Bengaluru: Smuggling and counterfeiting of goods in India has cost an estimated loss of Rs39,239 crore to government in 2014, says a report by Federation of Indian Chambers of Commerce and Industry (Ficci), a lobby group.
The illicit market has grown 49.84% from 2012, the first time Ficci commissioned such a study, the trade body said. It covered nine industries that included alcoholic beverages, tobacco, auto components, computer hardware, packaged consumer foods, personal consumer goods, mobile phones, motion pictures and broadcasting.
The maximum revenue loss, 23% of the overall loss estimated to the exchequer was in tobacco, followed by mobile phones at 17% and alcohol beverages at 16%, the study said.

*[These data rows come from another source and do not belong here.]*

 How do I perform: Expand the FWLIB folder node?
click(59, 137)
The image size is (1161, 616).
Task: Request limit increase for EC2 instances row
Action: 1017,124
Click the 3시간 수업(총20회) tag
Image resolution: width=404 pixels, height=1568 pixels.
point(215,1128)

Due to high tax rates and complex structures in levy collection across states, a major share of the tobacco market has been taken up by fake products, said P.C. Jha, adviser to Ficci Committee Against Smuggling and Counterfeiting Activities Destroying the Economy (CASCADE), which commissioned the report. In some states, the supply of legal cigarettes shows a decline while illegal firms have taken over the market, said Jha, who was former chairman of the Central Board of Excise and Customs (CBEC).
The study was conducted by Thought Arbitrage Research Institute (TARI), a non-profit think-tank, for Ficci. The figures are only a projection and for information purposes but not authoritative or complete, TARI said in the report.
“We checked whether the quality of goods manufactured and imported, the two legal sources of getting it in the market, tallies with the quantity of the same product consumed,” Jha said. “Except for the media and entertainment sector, the data was taken from household consumption and production figures released by the government’s NSSO (National Sample Survey Organisation) and Annual Survey of Industries (ANI), respectively.”
The study looked into only losses on account of tax revenues—both direct and indirect taxes. If incremental costs incurred by government on account of welfare measures, enforcement and legislation and interest costs are also estimated, the losses for government would be significantly higher, the report said.
The report shows the vast spread of the problem, said Deep Chand, Ficci CASCADE adviser and New Delhi’s former special commissioner of police. “Illicit market affects farmers in Punjab, who are commuting suicide because their pesticides do not work, to 20% of road accident victims, who die due to fake auto parts,” said Chand.
During the release of the report in Bengaluru on Thursday, Chandra Sekhar, joint commissioner (crime) with Karnataka police, said it’s high time the country has an institutionalized mechanism for sharing information to monitor the illicit market across states.